4. The cumulative effect of a 10 - 20% annual exploitation rate reduces the predation rate from northern pikeminnow by 50% by reducing the population of older piscivorous individuals.
Figure 13. System wide exploitation rates of northern pikeminnow ≥ 250 mm fork length for the northern pikeminnow sport reward program 1991 – 2010. Error bars denote the 95% confidence interval. Confidence intervals were not available for 1991 – 1992 (graph on left). Maximum (A), median (B), and minimum (C) estimates of predation reduction by northern pikeminnow on juvenile salmonids relative to predation prior to implementation of the northern pikeminnow management program. Estimates of predicted predation after 2010 are based on average values for post-program model inputs for the most recent seven years (graph on right). Figures reproduced from Porter (2010).
- The model created by Rieman and Beamesderfer (1990) predicts that annual removal of 10 to 20% of northern pikeminnow (≥ 250 mm fork length) will reduce predation levels by around 50%.
- Target exploitation rates have been set between 10 and 20% because of uncertainties in pikeminnow population dynamics. If the population is density independent a10% exploitation is needed to reach the 50% reduction in predation target. If it is density dependent, a 20% exploitation rate is needed (Beamesderfer et al. 1996, Rieman and Beamesderfer 1990).
- Harvest levels from the program have achieved the 10 to 20% removal goal (fig. 8 on left) and there appears to be a shift towards younger individuals (Porter 2010).
- 2010 predation models show(calculated using pikeminnow exploitation rates, figure 8) there has been a 35% reduction in pikeminnow predation rates since the beginning of the program.

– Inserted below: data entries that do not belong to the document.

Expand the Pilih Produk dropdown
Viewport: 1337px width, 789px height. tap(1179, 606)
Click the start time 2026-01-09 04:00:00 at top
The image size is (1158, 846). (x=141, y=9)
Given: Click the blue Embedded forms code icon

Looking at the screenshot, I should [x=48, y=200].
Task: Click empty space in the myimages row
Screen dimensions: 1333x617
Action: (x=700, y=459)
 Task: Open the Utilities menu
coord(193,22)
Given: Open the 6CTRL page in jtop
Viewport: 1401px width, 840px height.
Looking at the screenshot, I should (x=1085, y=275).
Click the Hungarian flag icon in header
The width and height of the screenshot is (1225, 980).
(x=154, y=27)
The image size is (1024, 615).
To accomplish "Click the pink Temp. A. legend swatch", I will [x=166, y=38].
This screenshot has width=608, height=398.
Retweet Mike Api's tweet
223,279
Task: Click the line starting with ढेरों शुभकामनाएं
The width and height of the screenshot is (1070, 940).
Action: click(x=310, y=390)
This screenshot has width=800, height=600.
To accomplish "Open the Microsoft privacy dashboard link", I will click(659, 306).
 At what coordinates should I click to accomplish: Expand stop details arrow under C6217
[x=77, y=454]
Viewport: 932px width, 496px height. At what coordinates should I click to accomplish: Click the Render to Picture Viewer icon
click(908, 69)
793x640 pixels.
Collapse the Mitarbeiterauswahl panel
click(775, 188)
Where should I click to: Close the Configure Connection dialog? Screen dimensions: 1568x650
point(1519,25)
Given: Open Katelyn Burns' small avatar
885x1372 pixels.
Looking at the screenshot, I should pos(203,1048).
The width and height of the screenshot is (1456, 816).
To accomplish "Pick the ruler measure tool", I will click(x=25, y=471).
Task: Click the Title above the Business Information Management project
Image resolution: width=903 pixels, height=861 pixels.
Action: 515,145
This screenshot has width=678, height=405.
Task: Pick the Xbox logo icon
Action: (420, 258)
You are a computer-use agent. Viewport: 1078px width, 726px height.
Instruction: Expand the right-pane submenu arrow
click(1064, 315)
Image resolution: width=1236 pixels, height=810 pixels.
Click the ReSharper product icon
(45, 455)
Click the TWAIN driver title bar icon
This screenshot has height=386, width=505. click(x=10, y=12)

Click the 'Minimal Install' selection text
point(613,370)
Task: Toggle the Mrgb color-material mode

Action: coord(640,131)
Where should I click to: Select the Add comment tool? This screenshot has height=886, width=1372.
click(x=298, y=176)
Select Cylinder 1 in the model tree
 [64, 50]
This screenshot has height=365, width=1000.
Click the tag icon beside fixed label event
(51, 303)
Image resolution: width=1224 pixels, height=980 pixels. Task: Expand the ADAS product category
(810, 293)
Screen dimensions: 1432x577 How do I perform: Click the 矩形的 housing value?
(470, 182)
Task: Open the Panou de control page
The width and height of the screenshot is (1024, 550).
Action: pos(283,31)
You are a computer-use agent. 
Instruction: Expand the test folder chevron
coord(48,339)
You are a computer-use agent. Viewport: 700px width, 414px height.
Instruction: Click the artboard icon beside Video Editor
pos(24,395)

5. Target exploitation rates can be achieved and sustained with a combination of removal methods.
- Between 1990 and 1995 over 900,000 northern pikeminnow (fork length ≥ 250 mm) were removed from the Snake and Columbia Rivers using reward fishery, dam angling, site-selective fishery, and evaluation sampling (Beamesderfer et al. 1996).
- Multiple removal methods are being implemented, the sport reward fishery continues to be the most effective means to achieve the target pikeminnow removal rate.
6. Northern pikeminnow population dynamics (i.e., factors regulating population size) or the composition of the resident fish community do not compensate for removals.
- This hypothesis assumes that the northern pikeminnow populations do not respond to increased exploitation rates by increasing predation, growth, or reproduction rates (Rieman and Beamesderfer 1990; Zimmerman 1995). It also assumes that other predators do not respond to decreased northern pikeminnow predation rates by increasing their own predation rates.
- In 2010, it was found that only 8% of northern pikeminnow stomachs sampled contained juvenile salmonids (Porter 2010) . Previously, pikeminnow predation rates were estimated to be 78% (Rieman et al. 1991).
- The current report (Porter 2010) does not evaluate population growth and reproduction levels. Lack of historical data on age class structure of pikeminnow adds uncertainty to the way in which pikeminnow populations have been impacted.
- There is no conclusive evidence to show compensatory predation; however, an increase in smallmouth bass predation has been observed (Porter 2010).
- Continued monitoring of compensatory predation by other aquatic predators is needed as fish communities are still adjusting to changes from the removal efforts.